George Flyod. Breonna Taylor. Ahmaud Arbery. These are few of the many individuals who were victims of racial prejudice and discrimination in the past few weeks. This rise of racial injustice awareness has come at the unprecedented time of the COVID-19 pandemic. Although the Black Lives Matter movement and coronavirus seem unrelated, there might be an underlying connection that explains the rise in racial tension in the political climate.
In the United States, it has been hypothesized that increased exposure to African Americans increases White American’s prejudicial attitudes. The parasite-stress hypothesis (Thornhill & Fincher, 2014) suggests that people living in regions with higher infectious disease rates have a greater tendency to avoid out-groups (in this case, race groups) because such avoidance reduces perceived likelihood of contracting illnesses. Our behavioral immune system (BIS) evolved to protect humans from exposure to infectious diseases via hypervigilance towards out-groups.
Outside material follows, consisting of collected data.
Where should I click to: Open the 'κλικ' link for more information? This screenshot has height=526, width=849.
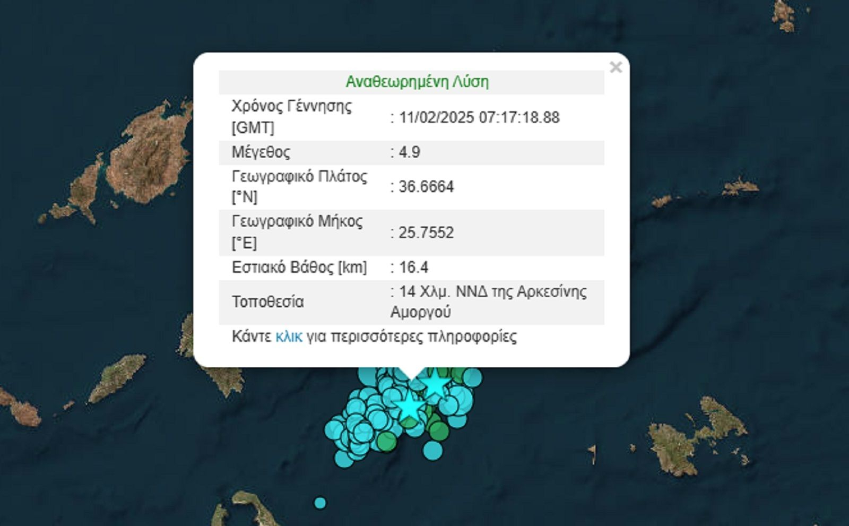pyautogui.click(x=289, y=337)
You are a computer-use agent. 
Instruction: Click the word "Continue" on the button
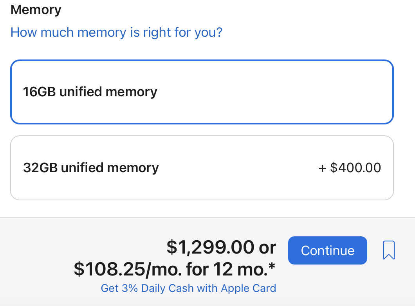[328, 250]
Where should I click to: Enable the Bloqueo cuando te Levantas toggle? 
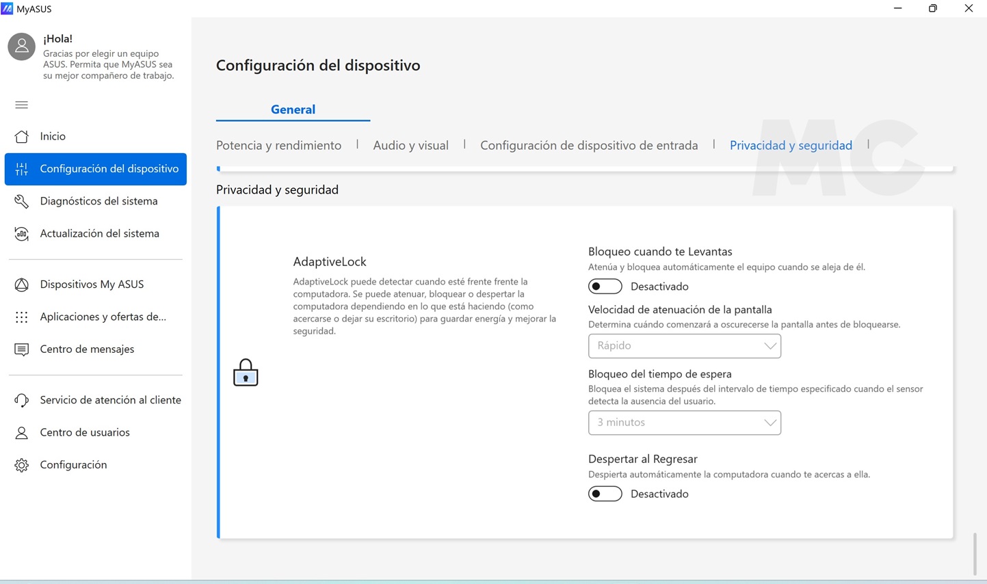pyautogui.click(x=605, y=287)
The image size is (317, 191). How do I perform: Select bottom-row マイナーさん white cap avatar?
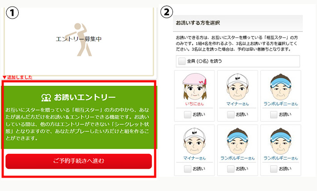tap(194, 141)
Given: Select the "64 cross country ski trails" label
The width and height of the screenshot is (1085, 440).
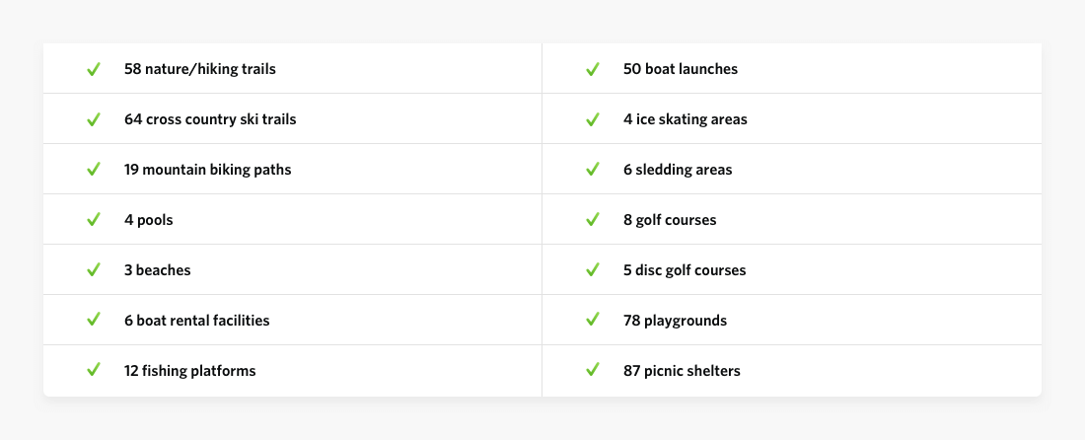Looking at the screenshot, I should 210,119.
Based on the BIS framework, the parasite-stress hypothesis predicts that (1) people will tend to avoid apparently infected individuals and (2) increase prejudice toward groups that are associated with diseases. The parasite-stress hypothesis also predicts that people exposed to more diseases will avoid, and express more negative attitudes toward dissimilar others, such as people with foreign accents (Reid et al., 2012) or those who are from distant regions because of their potentially different pathogens (Faulkner et al., 2006).
This scientific perspective on race relations in the US is an interesting one, especially in light of the COVID-19 pandemic. Dr. Chen Xi, an associate professor of public health at Yale University believes the riots are enhanced by the psychological frustration that occurred in our history’s longest shelter-in-place orders.
I was able to delve deeper into racial disparities of COVID-19 and psychology behind the surge of political activism as we come to an end on official stay-at-home orders. This has shown me how imperative it is to advocate for vulnerable populations, as our healthcare and law systems often push them to the side. We have to pay attention to the data and listen to the people affected by such disproportionate tragedies.